Task: Here are the records. Write out exactly the lines between the one holding "Batik Kaltim: Mengukir" and the one holding "[scroll to top] (621, 2564)", inclusive.

Stored data:

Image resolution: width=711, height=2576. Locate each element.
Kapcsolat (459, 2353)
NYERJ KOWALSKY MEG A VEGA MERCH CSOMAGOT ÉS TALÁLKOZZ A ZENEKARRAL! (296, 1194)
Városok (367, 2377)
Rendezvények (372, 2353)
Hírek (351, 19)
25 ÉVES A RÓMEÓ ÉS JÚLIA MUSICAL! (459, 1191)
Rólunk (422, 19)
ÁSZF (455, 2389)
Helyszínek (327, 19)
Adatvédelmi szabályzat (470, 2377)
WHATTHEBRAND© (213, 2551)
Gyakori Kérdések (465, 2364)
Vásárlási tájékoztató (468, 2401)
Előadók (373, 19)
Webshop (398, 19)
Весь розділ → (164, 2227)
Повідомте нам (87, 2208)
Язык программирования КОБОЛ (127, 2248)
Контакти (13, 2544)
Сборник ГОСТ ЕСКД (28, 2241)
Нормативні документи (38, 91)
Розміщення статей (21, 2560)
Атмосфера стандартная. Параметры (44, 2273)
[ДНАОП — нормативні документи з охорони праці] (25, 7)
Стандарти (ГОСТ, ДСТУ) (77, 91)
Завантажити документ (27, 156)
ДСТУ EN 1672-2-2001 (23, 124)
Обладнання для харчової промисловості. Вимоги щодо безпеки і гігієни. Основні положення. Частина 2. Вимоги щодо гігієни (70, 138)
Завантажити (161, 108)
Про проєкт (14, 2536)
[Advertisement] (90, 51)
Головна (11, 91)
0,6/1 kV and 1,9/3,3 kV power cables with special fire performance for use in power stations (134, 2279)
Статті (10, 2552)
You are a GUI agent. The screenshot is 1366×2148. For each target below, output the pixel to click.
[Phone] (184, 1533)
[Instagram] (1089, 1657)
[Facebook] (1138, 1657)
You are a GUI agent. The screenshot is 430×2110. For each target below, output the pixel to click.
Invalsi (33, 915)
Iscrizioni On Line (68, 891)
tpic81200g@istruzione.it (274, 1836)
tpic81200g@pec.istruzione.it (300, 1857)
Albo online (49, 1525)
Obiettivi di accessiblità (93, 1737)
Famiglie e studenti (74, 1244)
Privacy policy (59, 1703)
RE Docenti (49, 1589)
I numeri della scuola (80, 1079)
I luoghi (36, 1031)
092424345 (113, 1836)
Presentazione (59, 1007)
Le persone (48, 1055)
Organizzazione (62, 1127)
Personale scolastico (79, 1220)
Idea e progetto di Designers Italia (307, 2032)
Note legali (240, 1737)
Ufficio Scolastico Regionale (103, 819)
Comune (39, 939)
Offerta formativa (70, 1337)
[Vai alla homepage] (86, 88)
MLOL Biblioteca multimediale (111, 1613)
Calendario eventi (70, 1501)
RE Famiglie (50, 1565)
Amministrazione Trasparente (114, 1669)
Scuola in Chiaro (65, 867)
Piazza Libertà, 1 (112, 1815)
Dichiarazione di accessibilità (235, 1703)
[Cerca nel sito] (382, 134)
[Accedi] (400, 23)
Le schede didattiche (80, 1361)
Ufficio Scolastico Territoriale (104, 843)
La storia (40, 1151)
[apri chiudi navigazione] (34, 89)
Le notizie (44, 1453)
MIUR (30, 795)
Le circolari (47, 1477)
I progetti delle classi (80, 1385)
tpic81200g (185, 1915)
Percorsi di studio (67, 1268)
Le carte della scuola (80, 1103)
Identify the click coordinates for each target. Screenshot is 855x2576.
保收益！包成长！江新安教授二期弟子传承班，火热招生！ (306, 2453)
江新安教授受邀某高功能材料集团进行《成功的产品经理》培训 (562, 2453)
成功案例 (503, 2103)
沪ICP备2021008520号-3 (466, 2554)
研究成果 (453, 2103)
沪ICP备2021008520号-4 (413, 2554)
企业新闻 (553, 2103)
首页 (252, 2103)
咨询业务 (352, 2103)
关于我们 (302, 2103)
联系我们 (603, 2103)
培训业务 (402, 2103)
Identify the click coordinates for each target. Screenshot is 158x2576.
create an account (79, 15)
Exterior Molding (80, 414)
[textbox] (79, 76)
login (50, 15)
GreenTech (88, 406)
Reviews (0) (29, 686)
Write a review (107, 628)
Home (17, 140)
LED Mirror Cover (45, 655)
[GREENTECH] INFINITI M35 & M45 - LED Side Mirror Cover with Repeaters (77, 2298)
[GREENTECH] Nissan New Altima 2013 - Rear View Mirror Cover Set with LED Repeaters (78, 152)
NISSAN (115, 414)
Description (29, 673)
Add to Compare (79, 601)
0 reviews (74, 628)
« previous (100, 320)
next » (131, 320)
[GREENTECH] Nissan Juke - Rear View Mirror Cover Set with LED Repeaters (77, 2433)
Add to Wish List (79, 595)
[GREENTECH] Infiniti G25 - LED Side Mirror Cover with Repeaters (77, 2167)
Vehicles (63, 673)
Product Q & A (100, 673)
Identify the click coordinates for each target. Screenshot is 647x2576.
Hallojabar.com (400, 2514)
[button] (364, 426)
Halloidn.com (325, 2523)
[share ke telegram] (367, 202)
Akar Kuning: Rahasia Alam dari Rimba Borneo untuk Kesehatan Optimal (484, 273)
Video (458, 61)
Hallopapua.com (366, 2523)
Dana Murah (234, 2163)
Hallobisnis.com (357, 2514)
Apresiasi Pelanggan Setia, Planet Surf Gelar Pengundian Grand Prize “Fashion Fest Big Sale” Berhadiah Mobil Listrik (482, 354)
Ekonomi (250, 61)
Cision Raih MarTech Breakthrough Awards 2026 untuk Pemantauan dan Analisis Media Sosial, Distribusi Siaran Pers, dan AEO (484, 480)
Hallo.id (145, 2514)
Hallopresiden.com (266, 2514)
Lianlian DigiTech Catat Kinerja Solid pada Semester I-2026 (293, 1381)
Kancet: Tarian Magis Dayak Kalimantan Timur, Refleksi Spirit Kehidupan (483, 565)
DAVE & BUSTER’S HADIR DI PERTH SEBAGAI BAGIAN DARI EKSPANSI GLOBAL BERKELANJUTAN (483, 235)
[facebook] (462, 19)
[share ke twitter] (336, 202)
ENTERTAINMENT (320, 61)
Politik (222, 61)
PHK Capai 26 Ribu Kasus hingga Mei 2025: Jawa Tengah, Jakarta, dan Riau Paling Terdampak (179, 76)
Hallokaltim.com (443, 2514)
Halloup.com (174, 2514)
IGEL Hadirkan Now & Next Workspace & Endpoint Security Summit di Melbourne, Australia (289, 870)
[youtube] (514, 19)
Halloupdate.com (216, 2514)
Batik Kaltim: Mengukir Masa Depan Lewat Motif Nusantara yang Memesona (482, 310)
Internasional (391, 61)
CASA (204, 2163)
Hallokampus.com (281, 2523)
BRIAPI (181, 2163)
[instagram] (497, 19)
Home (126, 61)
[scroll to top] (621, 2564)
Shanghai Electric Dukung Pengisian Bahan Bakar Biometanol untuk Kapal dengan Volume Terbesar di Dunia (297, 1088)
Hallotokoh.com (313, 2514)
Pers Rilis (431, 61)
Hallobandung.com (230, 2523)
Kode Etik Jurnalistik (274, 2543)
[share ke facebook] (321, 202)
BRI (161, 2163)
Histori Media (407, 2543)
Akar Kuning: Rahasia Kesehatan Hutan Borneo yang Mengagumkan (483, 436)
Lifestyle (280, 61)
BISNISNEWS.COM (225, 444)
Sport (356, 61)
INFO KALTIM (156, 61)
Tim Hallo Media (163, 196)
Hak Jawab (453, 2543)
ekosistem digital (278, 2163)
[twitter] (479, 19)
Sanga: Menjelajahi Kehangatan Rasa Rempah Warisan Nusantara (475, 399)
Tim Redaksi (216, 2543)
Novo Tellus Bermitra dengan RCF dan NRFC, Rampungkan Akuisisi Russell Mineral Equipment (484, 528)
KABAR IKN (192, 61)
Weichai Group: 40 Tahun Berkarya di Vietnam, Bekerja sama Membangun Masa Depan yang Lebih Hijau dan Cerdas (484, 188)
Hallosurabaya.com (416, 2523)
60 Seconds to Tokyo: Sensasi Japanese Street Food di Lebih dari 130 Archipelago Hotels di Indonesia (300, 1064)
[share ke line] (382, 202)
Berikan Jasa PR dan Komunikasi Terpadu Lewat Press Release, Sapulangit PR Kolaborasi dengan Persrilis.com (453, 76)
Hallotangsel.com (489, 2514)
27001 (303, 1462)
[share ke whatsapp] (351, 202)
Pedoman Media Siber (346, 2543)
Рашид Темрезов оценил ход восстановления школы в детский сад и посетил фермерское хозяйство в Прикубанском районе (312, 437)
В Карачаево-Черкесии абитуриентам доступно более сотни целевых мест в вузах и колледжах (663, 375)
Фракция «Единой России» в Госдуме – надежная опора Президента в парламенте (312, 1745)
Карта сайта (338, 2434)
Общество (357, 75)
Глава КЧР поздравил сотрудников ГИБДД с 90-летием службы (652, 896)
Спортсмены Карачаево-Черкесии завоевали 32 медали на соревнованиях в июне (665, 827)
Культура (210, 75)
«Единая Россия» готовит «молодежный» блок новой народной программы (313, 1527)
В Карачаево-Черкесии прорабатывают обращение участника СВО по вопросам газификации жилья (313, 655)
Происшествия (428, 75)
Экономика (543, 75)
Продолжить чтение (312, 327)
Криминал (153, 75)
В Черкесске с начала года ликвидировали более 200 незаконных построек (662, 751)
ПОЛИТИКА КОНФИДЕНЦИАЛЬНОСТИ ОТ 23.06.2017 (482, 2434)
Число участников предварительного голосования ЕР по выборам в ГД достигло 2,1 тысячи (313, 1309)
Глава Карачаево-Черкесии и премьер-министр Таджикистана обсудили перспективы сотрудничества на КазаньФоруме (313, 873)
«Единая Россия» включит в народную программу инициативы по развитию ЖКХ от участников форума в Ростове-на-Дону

Written solution:
Batik Kaltim: Mengukir Masa Depan Lewat Motif Nusantara yang Memesona (482, 310)
Internasional (391, 61)
CASA (204, 2163)
Hallokampus.com (281, 2523)
BRIAPI (181, 2163)
[instagram] (497, 19)
Home (126, 61)
[scroll to top] (621, 2564)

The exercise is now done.